-------- Task inputs --------
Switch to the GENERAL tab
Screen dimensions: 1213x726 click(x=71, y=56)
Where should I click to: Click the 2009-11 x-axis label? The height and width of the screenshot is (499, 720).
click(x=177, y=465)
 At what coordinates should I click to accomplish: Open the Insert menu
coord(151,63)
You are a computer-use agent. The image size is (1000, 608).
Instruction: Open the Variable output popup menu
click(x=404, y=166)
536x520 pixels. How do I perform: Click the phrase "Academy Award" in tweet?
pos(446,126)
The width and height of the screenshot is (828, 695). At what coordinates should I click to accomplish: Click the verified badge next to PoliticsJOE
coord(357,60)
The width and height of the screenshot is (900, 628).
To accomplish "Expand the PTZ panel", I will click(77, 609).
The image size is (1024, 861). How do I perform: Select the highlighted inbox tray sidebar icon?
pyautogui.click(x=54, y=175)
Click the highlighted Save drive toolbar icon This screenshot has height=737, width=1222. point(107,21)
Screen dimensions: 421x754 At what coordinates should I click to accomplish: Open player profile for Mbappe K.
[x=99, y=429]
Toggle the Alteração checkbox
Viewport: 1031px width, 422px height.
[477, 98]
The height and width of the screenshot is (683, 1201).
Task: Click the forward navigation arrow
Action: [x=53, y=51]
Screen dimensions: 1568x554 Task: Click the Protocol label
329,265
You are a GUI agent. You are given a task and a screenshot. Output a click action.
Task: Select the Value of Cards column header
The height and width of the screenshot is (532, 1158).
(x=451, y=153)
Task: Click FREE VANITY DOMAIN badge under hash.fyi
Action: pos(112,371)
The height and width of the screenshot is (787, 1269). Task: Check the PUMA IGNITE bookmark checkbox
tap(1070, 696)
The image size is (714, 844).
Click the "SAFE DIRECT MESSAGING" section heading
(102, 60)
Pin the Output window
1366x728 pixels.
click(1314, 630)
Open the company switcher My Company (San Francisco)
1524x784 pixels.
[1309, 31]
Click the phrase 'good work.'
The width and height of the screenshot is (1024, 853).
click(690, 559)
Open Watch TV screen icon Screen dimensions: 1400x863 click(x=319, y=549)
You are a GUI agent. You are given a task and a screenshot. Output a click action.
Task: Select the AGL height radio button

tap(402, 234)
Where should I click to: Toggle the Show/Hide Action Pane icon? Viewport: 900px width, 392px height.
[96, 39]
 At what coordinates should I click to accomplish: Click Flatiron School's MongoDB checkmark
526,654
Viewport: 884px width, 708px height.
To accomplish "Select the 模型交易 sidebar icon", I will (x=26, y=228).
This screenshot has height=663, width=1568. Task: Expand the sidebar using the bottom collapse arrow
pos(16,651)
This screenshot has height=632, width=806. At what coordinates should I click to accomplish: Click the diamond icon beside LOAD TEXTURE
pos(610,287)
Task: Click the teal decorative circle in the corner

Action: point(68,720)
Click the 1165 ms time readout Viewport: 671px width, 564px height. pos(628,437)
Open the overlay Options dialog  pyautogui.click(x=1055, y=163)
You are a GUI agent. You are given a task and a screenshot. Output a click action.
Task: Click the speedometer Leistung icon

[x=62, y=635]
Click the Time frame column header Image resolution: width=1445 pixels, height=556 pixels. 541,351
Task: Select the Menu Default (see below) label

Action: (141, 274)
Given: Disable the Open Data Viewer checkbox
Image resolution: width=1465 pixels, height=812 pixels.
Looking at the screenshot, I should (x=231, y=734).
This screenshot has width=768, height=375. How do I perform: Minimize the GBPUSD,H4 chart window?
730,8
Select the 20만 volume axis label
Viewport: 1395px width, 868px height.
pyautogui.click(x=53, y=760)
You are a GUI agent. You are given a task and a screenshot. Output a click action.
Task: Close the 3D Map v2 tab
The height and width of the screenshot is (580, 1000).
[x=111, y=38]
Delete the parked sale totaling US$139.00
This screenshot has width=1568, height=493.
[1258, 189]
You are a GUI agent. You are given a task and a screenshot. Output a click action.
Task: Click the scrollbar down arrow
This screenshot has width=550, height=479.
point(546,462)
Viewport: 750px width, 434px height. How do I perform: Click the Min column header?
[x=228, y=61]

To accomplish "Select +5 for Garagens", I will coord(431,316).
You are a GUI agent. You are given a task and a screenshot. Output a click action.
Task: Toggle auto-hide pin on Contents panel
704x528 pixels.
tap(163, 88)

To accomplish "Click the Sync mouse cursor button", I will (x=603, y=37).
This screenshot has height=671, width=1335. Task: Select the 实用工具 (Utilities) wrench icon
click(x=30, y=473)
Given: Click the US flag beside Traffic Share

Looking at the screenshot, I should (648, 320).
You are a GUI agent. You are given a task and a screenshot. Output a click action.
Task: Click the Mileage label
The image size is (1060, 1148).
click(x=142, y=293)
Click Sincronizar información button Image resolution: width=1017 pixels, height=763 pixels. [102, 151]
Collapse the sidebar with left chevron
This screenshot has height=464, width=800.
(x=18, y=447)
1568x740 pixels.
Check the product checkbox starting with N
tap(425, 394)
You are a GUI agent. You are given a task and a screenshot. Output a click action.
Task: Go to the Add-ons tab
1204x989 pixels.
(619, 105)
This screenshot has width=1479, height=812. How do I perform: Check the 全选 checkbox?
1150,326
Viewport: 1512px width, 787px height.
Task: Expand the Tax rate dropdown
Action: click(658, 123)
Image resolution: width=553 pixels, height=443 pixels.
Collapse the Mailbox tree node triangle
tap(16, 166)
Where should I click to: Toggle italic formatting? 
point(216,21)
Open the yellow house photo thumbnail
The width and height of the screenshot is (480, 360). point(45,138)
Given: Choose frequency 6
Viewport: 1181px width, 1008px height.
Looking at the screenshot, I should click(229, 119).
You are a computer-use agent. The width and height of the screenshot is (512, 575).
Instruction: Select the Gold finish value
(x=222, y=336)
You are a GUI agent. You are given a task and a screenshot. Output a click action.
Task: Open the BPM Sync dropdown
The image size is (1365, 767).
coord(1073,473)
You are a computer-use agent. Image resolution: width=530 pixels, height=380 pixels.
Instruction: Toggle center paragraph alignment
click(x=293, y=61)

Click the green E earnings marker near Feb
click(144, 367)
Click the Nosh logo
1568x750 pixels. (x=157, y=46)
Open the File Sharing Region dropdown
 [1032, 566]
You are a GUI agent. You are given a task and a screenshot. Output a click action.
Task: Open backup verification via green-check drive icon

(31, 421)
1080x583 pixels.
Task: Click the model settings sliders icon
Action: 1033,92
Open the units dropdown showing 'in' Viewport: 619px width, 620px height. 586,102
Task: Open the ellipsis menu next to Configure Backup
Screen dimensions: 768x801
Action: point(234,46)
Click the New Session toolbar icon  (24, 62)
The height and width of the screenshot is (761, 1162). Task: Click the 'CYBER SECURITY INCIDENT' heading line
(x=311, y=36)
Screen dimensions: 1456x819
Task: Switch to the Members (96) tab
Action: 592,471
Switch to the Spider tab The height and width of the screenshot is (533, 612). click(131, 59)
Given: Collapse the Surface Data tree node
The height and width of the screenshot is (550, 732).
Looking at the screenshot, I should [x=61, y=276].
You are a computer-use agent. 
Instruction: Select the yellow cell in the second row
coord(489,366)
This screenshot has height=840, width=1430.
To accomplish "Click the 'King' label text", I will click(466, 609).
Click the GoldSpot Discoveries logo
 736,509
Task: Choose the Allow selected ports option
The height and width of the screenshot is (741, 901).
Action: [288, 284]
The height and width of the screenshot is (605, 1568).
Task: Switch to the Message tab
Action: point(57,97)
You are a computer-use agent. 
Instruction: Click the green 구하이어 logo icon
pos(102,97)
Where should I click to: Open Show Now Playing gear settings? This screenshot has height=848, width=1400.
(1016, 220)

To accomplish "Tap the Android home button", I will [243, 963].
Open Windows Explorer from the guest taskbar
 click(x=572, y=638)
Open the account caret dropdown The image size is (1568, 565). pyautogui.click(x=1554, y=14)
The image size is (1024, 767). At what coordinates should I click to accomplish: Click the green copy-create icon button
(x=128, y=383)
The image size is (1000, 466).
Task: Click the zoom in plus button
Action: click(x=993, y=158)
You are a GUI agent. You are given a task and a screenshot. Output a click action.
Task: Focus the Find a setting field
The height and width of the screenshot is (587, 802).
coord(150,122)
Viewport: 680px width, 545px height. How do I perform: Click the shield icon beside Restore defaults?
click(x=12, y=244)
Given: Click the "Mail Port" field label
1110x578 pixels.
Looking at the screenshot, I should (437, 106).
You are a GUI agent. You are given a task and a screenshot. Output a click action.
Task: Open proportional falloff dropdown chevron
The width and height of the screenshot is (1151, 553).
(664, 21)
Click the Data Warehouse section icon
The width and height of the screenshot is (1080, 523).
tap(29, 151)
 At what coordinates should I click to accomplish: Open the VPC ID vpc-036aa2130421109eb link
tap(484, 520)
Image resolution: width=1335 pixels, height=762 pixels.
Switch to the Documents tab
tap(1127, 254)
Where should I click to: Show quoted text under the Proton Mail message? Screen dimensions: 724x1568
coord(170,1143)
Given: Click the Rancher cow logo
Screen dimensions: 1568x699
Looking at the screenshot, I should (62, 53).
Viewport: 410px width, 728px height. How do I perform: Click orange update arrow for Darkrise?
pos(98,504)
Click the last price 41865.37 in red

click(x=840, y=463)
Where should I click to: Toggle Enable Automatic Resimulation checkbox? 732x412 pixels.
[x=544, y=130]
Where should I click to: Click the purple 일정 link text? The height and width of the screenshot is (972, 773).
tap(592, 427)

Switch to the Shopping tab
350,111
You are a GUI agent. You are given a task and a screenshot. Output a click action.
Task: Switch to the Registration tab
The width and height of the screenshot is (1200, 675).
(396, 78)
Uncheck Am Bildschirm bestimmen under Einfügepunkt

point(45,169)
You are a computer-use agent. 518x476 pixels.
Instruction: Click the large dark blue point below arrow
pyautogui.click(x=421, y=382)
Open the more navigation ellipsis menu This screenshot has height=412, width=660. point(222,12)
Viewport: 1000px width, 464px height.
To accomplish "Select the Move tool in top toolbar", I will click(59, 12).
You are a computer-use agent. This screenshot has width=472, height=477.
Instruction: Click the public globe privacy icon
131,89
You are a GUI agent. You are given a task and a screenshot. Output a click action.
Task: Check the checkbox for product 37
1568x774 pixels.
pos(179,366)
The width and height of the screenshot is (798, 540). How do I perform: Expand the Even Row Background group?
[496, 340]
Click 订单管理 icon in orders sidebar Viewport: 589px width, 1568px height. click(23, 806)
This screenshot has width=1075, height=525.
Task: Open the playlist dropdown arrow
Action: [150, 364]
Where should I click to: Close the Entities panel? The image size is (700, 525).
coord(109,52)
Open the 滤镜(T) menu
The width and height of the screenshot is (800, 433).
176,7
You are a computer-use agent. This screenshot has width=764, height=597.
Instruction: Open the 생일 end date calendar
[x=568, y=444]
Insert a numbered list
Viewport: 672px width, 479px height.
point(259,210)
--------
Exercise goal: Copy the material from the line containing "the Insert menu" through the line containing "pos(446,126)", inclusive, renaming "popup" to "pop-up" and leaving everything else untouched.

Written response:
 At what coordinates should I click to accomplish: Open the Insert menu
coord(151,63)
You are a computer-use agent. The image size is (1000, 608).
Instruction: Open the Variable output pop-up menu
click(x=404, y=166)
536x520 pixels. How do I perform: Click the phrase "Academy Award" in tweet?
pos(446,126)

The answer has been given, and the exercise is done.